One of the most iconic moments in the adventures of the Victorian Era is the H. M. Stanley’s popular quotation, “Dr. Livingstone, I presume?”. In the real world, that question could not have been delivered by a woman of the era. But what about a world where it could? What an interesting place that would be!
I do a lot of research as part of my writing. Steampunk is about “Victorian science-fiction”, so I am always trying to see what they theorized, knew of or had working examples of in the late 1800s.
Something I heard Phil Foglio say at Steamcon was that “Steampunk fiction is about when technology can save humanity. It isn’t the problem, it is the solution.”

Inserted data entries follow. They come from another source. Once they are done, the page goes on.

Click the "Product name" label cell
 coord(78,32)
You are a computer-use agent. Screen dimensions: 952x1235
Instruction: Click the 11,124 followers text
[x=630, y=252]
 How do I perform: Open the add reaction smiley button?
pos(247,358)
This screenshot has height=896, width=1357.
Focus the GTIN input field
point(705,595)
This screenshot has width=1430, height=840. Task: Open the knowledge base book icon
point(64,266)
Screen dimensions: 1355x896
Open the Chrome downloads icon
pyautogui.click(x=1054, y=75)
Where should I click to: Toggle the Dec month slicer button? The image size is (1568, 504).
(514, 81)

I agree with that. Steampunk fiction is, to me at least, inherently hopeful. It is about people doing incredibly cool things at a point in time when when no one knew what the boundaries were and they seemed to be on the brink of revolutionizing the world. Everything was within the realm of possibility; everything was within reach. The right man — or woman — with the right perseverance and the right science at the right place could change the world for the better.
That’s pretty empowering.
In “The Sauder Diaries“, being a pirate is as much about freedom as anything else. It is an inherently hopeful act; taking ownership of their own futures by their own actions and associations. Maybe it isn’t very nice, but I’ll leave that for the moralists. The pirates in this world are inherently the rebels and underdogs. They are living outside the physical, social and moral walls of the setting. “Occupy The Skies”, if you will.
When I hear of someone trying to say that Steampunk is segregating, or splitting, or splintering, I can’t help but think that’s like saying a rainbow is a “splintering”. No. A rainbow is a revelation of an over all vision into its component parts.
When I read of someone arguing that a music video by a celebrity is a problem because it destructively “mainstreams” Steampunk, it drives me batty. To me, that’s like going to a Con and running up and down the halls yelling at people “only dressed up” without developed personaes and back-stories to leave because they aren’t good enough. Oddly enough, I’ve never seen that happen.
Steampunk is two very expressive words encompassing a very broad range of ideals and concepts mashed together to create something bigger and better than isolationism could ever allow for.